WORK TO COMPLETE
a) Reproduce the part of the Oracle passage between "Oracle has realised" and "on cardinality [17].", inclusive.
b) Answer these questions from the Oracle passage:
(i) From which Oracle version can statistics be gathered on groups of columns within a table?
(ii) What is the number of the Purchasing department?
(iii) Which menu item is chosen first in SQL Developer to turn on the cardinality column?

READING PASSAGE
——————————
A final point to make is that although we know that there are no SH_CLERKs in department 30 (Purchasing) the CBO still estimates a cardinality larger than 0. It does not make the connection that there are no SH_CLERKs in the Purchasing department.

Oracle has realised that this potential dependency between columns can give rise to significant performance issues because the CBO doesn't know of such relationships. Oracle has therefore introduced the ability to also gather statistics on groups of columns within a table from 11g. This is not done automatically and said column groups have to be registered and statistics gathered through for instance the DBMS_STATS package. This approach will enable the database to make better estimates of selectivity and cardinality in situations where there are multiple predicates in a statement that filters a group of columns on a table.

There are a number of interesting articles and forums discussing the CBO, cardinality and selectivity on the Internet. This includes Thomas Kyte's Ask Tom forum, which includes an interesting article on cardinality [17].

As a side-note, cardinality numbers are provided by default with the SQL*Plus AUTOTRACE feature (the Rows column) when plans are included in the output. The same goes for DBMS_XPLAN. However, in SQL Developer the cardinality column is disabled by default and will therefore need to be enabled. This is achieved by choosing the Tools->Preferences menu item, then drilling down to the Database->Autotrace/Explain Plan screen and ticking the Cardinality column under both the Explain Plan and Autotrace sections.

Retrieving Runtime Statistics on Executed Statements: Auto Trace

As previously explained, it is possible to retrieve the actual execution plan that was used to execute a statement.
However, the plan alone may not provide necessary detail in order to understand whether or why a SQL statement is not performing optimally. For instance differences in amounts of data (between test and production for example) may utilise the same plan but execution time may be considerably different.
One way of to determine what is going on is to trace the SQL statement. Tools such as SQL*Plus, SQL Developer and Toad achieve this by using a feature that enables a database client to run multiple sessions over the same connection and using the same server process on the database instance side. The tool can thereby in a separate session (over the same connection and using the same server process) read information pertaining to the traced session without polluting the runtime statistics.
——————————
Data entries
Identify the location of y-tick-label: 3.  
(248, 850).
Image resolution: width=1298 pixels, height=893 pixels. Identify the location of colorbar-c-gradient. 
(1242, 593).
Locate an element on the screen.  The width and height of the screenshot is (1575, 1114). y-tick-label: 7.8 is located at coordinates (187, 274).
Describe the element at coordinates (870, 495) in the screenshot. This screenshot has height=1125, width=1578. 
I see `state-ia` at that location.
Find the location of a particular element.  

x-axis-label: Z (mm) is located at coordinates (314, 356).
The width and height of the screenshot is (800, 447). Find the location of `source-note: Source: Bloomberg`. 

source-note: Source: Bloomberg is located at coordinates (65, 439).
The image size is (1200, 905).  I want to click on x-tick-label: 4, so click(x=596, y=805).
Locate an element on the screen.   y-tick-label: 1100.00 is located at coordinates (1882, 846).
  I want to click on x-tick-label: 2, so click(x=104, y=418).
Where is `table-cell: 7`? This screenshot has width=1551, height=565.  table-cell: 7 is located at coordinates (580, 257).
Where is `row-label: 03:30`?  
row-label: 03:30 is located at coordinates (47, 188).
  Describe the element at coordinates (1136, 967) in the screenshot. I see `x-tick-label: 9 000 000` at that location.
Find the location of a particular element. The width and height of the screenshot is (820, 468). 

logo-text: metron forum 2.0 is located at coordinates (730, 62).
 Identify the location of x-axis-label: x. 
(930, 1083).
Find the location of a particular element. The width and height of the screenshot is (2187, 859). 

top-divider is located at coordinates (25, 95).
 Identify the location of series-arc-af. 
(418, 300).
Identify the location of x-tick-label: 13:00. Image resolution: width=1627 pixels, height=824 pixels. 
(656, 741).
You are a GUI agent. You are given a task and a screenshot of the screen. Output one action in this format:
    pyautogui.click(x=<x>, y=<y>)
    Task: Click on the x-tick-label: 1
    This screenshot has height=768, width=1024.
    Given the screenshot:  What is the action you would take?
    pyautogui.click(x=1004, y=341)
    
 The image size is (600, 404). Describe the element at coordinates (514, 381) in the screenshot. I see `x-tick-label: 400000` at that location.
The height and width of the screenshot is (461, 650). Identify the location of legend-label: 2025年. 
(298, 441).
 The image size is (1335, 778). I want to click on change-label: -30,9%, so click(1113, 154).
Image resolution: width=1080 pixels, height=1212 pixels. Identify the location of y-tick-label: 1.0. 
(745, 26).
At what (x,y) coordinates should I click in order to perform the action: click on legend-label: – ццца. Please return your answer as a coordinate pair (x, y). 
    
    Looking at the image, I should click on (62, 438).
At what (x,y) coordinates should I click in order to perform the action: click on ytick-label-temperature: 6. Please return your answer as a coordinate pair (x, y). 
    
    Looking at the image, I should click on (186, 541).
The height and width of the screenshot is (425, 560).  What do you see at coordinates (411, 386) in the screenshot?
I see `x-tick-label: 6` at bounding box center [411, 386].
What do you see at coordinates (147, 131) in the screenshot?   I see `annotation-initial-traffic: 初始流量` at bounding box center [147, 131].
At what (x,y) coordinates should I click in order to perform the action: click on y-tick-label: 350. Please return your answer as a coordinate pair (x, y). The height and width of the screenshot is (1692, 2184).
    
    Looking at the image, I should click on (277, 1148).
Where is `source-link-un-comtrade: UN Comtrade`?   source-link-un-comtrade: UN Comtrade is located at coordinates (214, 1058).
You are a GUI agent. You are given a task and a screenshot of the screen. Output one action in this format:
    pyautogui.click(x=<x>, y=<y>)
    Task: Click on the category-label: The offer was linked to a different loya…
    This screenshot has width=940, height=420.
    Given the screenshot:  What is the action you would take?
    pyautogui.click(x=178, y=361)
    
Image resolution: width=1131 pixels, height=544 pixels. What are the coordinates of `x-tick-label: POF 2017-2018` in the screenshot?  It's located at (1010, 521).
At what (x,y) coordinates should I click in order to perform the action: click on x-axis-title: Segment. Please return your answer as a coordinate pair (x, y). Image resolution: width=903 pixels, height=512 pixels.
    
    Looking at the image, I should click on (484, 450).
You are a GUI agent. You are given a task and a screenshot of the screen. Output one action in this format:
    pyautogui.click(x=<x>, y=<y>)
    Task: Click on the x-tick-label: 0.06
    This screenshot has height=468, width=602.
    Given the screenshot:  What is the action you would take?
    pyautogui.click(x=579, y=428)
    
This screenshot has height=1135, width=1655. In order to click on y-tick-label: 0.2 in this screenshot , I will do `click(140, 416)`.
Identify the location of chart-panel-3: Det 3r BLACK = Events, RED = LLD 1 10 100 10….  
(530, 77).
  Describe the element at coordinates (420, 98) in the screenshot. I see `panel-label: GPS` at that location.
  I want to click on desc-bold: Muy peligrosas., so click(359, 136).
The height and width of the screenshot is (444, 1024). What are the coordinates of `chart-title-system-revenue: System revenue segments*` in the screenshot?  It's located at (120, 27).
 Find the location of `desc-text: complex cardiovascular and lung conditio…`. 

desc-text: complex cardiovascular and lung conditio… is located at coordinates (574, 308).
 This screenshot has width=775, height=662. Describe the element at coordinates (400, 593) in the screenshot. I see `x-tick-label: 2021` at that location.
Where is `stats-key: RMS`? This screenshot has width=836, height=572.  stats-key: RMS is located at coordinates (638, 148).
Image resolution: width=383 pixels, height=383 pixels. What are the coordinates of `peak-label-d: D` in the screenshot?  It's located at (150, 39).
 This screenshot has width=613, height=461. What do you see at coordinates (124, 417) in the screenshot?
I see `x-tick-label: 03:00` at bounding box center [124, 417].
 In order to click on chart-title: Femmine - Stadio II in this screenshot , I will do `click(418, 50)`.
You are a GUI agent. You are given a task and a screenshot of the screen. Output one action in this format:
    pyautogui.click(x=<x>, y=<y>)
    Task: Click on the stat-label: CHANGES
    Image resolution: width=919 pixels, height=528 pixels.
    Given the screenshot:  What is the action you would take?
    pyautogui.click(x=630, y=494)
——————————
EXPECTED RESPONSES
a)
Oracle has realised that this potential dependency between columns can give rise to significant performance issues because the CBO doesn't know of such relationships. Oracle has therefore introduced the ability to also gather statistics on groups of columns within a table from 11g. This is not done automatically and said column groups have to be registered and statistics gathered through for instance the DBMS_STATS package. This approach will enable the database to make better estimates of selectivity and cardinality in situations where there are multiple predicates in a statement that filters a group of columns on a table.

There are a number of interesting articles and forums discussing the CBO, cardinality and selectivity on the Internet. This includes Thomas Kyte's Ask Tom forum, which includes an interesting article on cardinality [17].

b)
(i) 11g
(ii) 30
(iii) Tools->Preferences